La symétrie centrale conserve les distances et les angles orientés. C’est donc une isométrie positive ou déplacement. Le groupe défini précédemment est donc un sous-groupe du groupe des déplacements.
Symétrie orthogonale par rapport à une droite
Présentation
On les appelle aussi des réflexions d’axe (d). La réflexion d’axe (d) est la transformation du plan qui laisse tous les points de (d) invariants et qui, à tout point M non situé sur (d), associe le point M' tel que (d) soit la médiatrice de [MM']. Comme il existe deux définitions équivalentes de la médiatrice, on connait ainsi deux constructions équivalentes du point M'.
Construction
Données : l'axe de symétrie (d), le point A.

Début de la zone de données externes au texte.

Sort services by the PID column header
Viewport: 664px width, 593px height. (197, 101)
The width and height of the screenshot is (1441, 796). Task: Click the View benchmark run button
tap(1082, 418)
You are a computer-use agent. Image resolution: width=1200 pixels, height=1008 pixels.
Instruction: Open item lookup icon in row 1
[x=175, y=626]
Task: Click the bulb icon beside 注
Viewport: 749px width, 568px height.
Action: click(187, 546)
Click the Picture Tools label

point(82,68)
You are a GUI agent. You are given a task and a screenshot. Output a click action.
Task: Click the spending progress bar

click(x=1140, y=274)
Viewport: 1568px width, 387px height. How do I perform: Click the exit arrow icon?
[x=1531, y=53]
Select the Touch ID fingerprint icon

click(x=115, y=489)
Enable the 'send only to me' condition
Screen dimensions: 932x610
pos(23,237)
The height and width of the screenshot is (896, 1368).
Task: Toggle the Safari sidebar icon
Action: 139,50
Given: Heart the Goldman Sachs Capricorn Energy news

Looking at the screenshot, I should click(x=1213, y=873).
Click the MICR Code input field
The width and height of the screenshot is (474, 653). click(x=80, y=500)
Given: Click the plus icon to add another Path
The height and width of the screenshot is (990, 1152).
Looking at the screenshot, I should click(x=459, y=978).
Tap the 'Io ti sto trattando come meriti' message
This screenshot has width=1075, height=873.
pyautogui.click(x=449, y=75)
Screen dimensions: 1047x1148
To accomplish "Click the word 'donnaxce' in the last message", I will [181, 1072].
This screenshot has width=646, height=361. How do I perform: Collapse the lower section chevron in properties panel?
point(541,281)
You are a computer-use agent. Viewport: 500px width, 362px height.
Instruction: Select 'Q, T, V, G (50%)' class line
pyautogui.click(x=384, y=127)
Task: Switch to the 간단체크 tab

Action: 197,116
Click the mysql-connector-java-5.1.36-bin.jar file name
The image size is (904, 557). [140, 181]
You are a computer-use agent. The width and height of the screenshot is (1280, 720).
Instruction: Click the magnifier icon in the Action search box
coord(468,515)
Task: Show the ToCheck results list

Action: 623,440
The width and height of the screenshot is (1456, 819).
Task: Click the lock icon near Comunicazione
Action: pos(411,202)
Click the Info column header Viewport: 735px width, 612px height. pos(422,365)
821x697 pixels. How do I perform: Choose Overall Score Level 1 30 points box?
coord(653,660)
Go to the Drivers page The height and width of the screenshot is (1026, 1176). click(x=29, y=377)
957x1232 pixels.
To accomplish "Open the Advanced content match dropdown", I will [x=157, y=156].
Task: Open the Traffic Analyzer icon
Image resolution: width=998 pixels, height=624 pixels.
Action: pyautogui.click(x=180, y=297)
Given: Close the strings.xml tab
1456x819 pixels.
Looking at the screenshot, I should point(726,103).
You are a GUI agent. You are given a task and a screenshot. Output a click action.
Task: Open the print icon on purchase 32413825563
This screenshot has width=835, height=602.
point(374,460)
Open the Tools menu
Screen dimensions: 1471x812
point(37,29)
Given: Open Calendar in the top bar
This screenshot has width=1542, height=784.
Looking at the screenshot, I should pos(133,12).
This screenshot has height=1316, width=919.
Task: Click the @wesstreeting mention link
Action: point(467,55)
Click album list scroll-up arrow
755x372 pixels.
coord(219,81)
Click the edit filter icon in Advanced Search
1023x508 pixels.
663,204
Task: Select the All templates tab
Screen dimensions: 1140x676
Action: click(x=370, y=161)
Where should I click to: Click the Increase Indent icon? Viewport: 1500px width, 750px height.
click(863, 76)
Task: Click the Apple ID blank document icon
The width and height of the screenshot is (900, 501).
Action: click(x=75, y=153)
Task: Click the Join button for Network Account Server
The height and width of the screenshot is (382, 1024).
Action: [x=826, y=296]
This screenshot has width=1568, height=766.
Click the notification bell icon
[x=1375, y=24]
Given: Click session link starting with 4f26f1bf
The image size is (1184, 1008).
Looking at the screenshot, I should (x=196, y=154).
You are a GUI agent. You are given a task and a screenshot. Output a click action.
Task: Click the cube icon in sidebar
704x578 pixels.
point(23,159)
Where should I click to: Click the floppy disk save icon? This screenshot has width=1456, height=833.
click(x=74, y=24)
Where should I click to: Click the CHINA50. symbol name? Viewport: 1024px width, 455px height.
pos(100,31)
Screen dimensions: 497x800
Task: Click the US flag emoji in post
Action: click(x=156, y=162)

Objectif : construire A' symétrique de A par la symétrie orthogonale d'axe (d).
- Première méthode :
- Tracez une droite perpendiculaire à (d) passant par A. Cette droite coupe l'axe en un point H.
- Avec le compas pointé en H et écarté jusqu'à A, recouper la droite (AH) en A'
- Deuxième méthode :
- Le point B étant connu, l'axe (d) doit être la médiatrice de [AB'].
- Pour construire le point B' nous allons utiliser la propriété suivante :Tout point d'une médiatrice d’un segment est équidistant des extrémités de ce segment.
- Nous choisissons deux points quelconques c1 et c2 de (d) et nous allons déterminer un point B' tel que c1B=c1B' et c2B=c2B'.
- Ainsi nous sommes certains que (c1c2), c’est-à-dire d, est la médiatrice de [BB'].
- Choisissez c1 et c2 sur (d).
- Placez la pointe sèche du compas sur c1 et écartez l'autre branche jusqu'à B. Tracez un arc.
- Exécutez la même chose avec la pointe sèche en c2.
- Les deux arcs se coupent en B et en B'.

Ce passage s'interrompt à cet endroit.